**REQUIRED ACTION:** Using only the records, tally the lines with "target" in them and state that total by itself.
Segment Start: RECORDED DATA
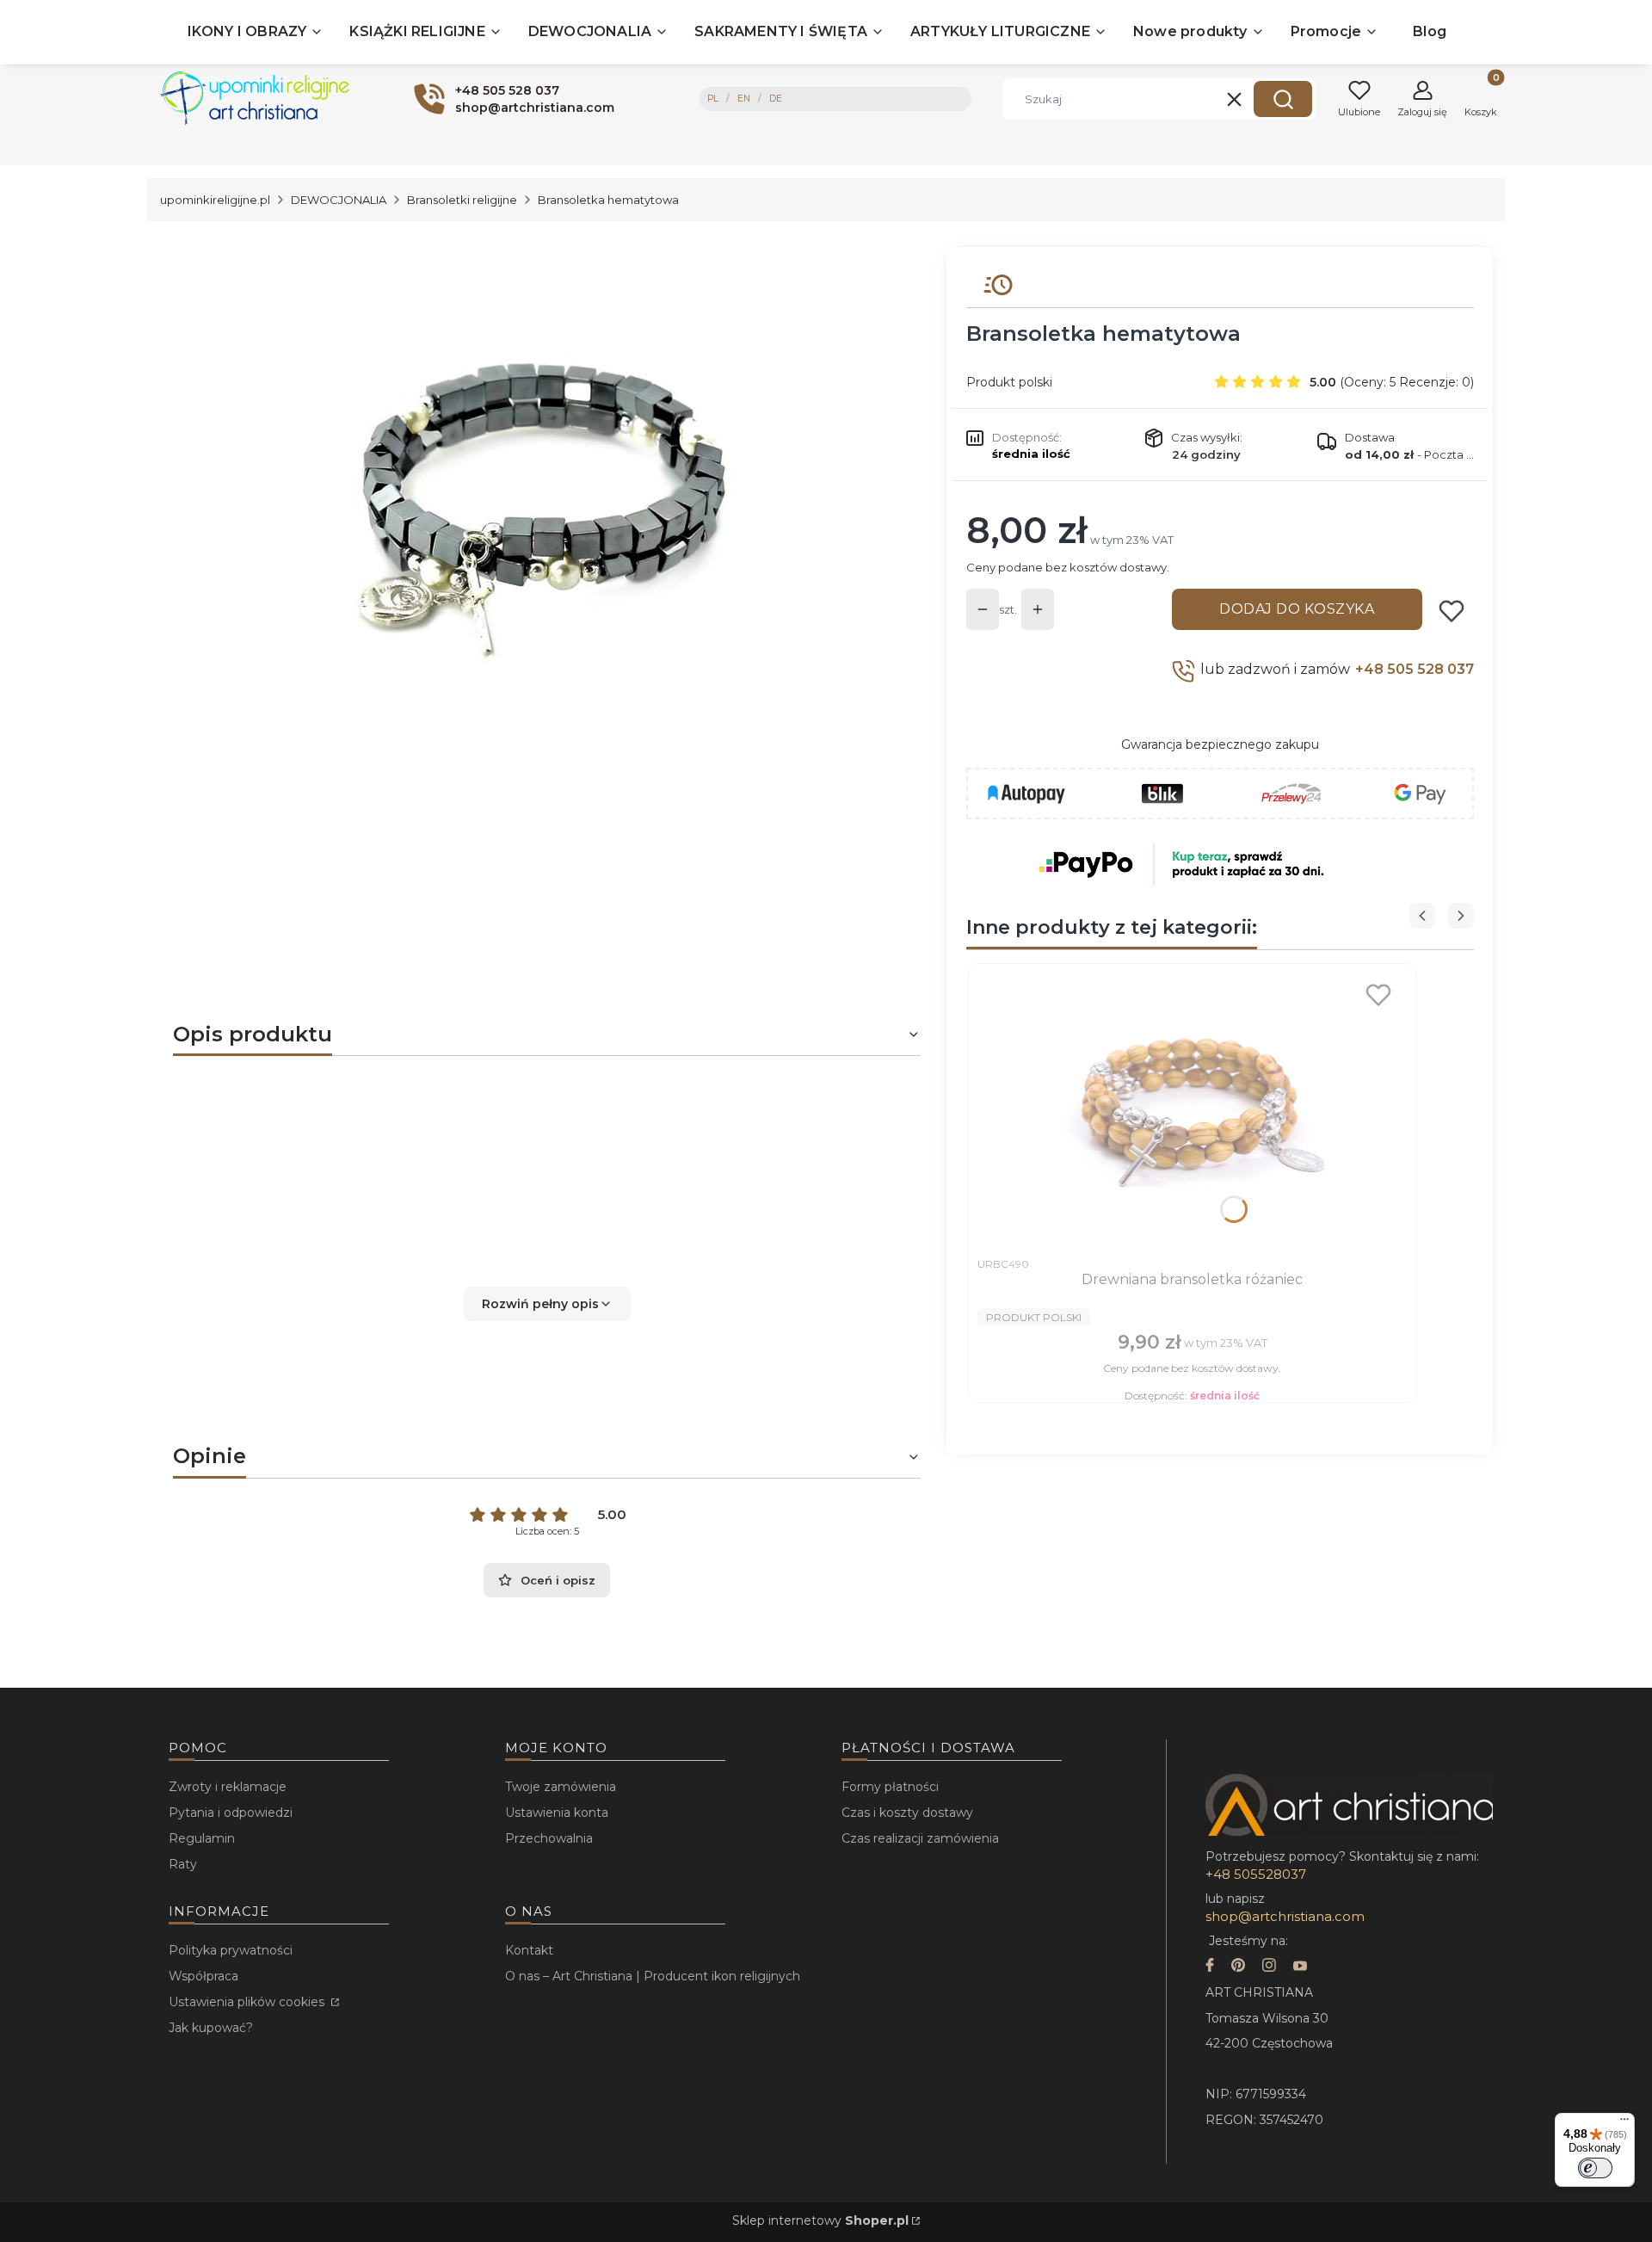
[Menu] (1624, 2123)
Segment End: RECORDED DATA
Segment Start: RECORDED DATA
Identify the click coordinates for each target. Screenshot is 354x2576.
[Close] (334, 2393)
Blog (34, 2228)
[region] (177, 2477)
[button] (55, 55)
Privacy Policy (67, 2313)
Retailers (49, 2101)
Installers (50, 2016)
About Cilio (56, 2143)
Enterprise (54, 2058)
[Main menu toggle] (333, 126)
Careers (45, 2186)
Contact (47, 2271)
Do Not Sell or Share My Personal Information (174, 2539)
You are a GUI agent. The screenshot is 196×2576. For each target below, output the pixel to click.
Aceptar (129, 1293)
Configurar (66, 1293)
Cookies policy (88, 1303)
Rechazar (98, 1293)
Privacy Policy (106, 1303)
Segment End: RECORDED DATA
**COMPLETED EXERCISE:** 2